▶ **PASSAGE SHOWN**
-----
On average, a plaintext will be computed using this [exhaustive key search] method after trying $26/2 = 13$ decryption rules.

But this isn't clear to me.

Using the definitions below, fix an agreed upon key $k_0 \in \mathcal{K}$. Since there are $26$ decryption keys, the probability of choosing the correct key $k_0$ to successfully decrypt a ciphertext is $\frac{1}{26}$. Then if $X$ is the random variable denoting the number of keys used until successfully decrypting the ciphertext, then $X \sim \operatorname{Geometric} \Big(\frac{1}{26}\Big)$, which suggests that the average number of attempts until successfully decrypting a cipher text is $26$. Thoughts?

Definitions

Here are some definitions.
-----
▶ **ITEMS**
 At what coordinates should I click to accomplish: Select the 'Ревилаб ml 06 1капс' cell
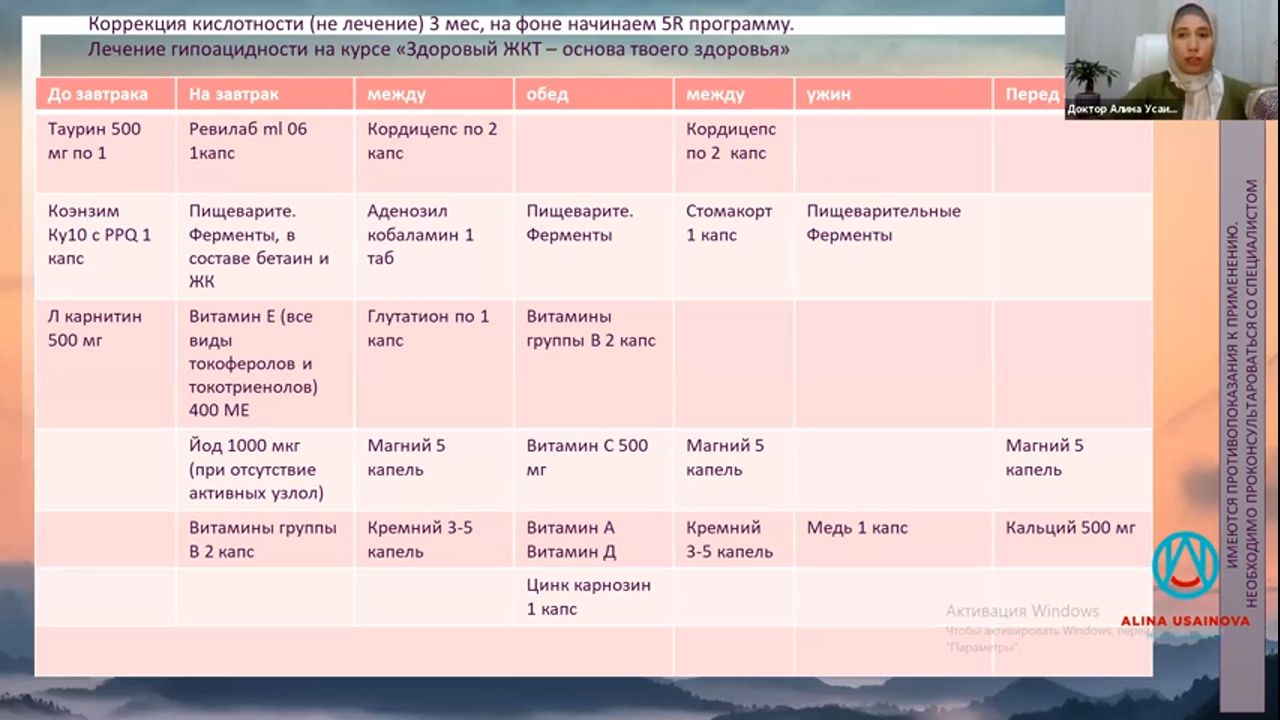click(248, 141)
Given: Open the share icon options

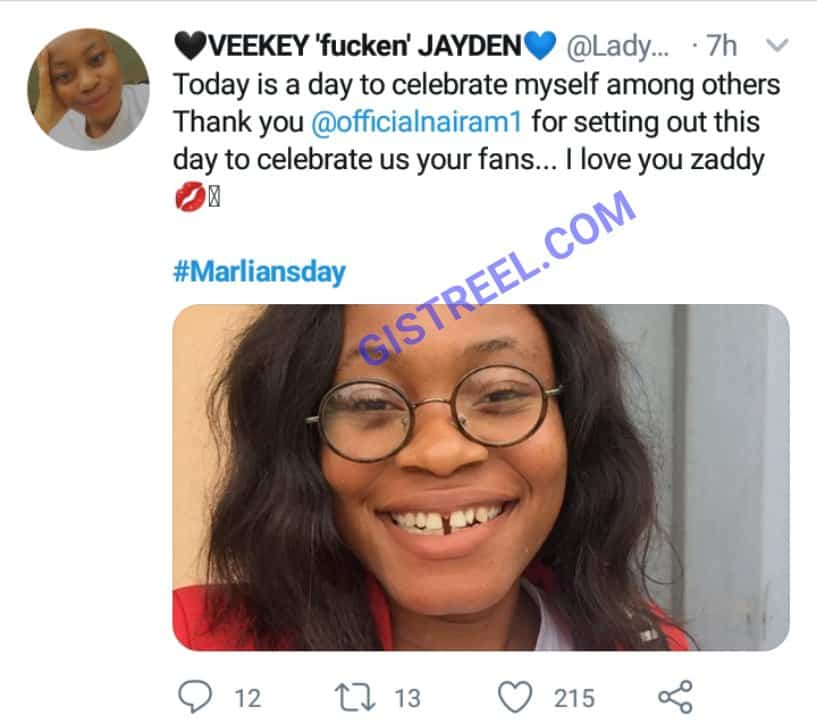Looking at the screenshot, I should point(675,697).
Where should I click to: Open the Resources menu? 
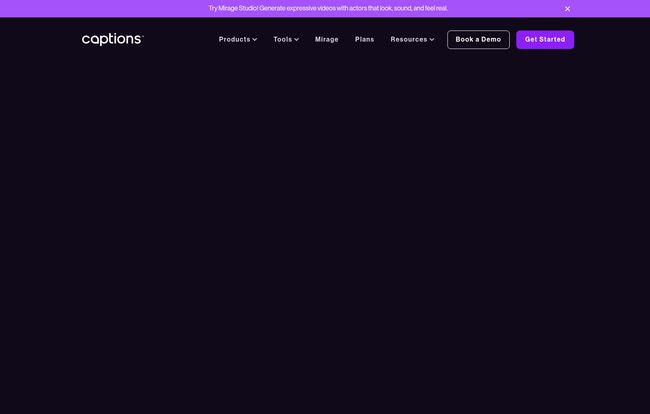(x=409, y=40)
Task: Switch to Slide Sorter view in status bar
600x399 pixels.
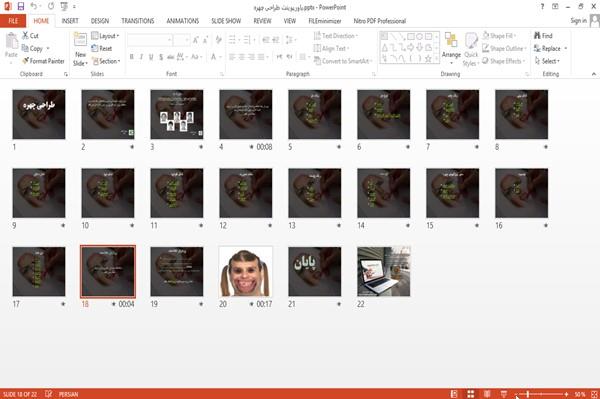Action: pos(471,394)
-----
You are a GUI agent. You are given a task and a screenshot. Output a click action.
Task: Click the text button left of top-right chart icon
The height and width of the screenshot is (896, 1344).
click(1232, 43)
-----
▶ **TASK LIST**
1 – In the passage on exhaustive key search, what probability does the writer give for choosing the correct key to decrypt a ciphertext?
2 – Retype everything in the passage on exhaustive key search from "Using the definitions" down to "are some definitions.".

▶ **EXERCISE SOLUTIONS**
1 – The probability is 1/26.

2 –
Using the definitions below, fix an agreed upon key $k_0 \in \mathcal{K}$. Since there are $26$ decryption keys, the probability of choosing the correct key $k_0$ to successfully decrypt a ciphertext is $\frac{1}{26}$. Then if $X$ is the random variable denoting the number of keys used until successfully decrypting the ciphertext, then $X \sim \operatorname{Geometric} \Big(\frac{1}{26}\Big)$, which suggests that the average number of attempts until successfully decrypting a cipher text is $26$. Thoughts?

Definitions

Here are some definitions.